● **DESCRIPTION OF THE TASK**
Identify every line below that contains the string "size" and copy each one in full. Matching is case-sensitive.

[Stored items]
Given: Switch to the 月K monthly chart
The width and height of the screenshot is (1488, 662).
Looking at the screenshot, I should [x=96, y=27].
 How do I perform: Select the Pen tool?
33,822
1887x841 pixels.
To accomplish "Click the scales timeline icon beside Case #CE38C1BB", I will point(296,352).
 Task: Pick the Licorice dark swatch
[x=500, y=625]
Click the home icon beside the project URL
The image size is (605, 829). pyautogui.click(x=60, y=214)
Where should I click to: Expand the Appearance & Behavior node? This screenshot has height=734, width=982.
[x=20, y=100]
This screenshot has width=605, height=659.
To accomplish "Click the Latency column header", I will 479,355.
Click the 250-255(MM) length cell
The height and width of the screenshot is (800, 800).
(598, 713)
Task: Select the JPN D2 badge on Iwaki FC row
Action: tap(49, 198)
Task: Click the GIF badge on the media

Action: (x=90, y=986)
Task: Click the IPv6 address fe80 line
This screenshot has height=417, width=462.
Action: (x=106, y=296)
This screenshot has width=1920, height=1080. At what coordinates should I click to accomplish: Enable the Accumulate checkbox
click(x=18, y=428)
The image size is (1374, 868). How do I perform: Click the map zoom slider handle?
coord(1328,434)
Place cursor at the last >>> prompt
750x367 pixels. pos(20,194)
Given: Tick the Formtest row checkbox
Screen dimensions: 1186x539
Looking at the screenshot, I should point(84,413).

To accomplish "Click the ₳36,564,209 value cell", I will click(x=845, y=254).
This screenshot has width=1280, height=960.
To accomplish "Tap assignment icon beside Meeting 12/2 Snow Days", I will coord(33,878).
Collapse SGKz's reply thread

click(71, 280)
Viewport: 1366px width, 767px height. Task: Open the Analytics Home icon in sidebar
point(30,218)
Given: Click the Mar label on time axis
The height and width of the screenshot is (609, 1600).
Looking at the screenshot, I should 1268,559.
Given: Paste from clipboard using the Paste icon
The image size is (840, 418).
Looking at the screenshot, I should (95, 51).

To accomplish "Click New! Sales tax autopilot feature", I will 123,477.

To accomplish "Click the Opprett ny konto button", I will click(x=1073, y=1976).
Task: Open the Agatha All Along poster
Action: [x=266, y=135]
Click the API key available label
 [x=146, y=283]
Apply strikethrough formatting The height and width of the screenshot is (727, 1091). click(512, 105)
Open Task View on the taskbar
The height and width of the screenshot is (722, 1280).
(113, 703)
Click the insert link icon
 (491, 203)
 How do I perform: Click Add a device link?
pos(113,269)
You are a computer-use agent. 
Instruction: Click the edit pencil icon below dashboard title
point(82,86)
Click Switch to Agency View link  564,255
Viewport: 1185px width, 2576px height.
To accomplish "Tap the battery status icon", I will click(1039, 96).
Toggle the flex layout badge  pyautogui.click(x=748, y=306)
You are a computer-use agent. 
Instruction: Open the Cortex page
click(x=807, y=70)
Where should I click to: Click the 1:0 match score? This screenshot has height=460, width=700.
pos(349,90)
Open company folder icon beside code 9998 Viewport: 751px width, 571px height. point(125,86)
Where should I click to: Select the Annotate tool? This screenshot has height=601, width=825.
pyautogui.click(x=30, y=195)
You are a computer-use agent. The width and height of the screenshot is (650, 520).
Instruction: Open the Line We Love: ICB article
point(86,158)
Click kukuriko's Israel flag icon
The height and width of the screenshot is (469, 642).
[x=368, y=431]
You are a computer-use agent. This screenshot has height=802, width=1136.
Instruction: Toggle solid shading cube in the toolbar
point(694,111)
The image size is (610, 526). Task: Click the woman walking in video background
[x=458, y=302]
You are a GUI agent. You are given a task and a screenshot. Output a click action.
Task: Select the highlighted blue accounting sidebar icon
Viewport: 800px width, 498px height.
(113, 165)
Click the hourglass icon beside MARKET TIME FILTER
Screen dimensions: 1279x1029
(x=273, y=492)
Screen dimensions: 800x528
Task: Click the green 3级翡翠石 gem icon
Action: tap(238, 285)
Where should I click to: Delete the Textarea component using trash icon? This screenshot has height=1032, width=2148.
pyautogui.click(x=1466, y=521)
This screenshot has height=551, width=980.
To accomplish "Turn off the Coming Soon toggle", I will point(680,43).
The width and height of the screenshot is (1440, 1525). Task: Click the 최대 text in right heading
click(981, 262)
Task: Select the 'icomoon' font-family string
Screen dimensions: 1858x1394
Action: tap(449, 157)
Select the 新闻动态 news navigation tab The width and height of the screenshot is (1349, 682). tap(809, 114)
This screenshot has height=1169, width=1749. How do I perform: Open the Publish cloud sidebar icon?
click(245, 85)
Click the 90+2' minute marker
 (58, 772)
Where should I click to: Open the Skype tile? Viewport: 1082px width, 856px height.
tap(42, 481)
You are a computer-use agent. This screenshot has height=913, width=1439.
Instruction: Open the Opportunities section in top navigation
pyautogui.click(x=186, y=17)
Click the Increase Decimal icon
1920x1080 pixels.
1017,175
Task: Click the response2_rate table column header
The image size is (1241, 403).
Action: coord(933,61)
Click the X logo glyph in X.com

● **EXERCISE ANSWER**
The image size is (605, 829). pyautogui.click(x=60, y=214)
The image size is (1374, 868). How do I perform: Click the map zoom slider handle?
The image size is (840, 418).
The image size is (610, 526). Task: Click the woman walking in video background
The image size is (1241, 403).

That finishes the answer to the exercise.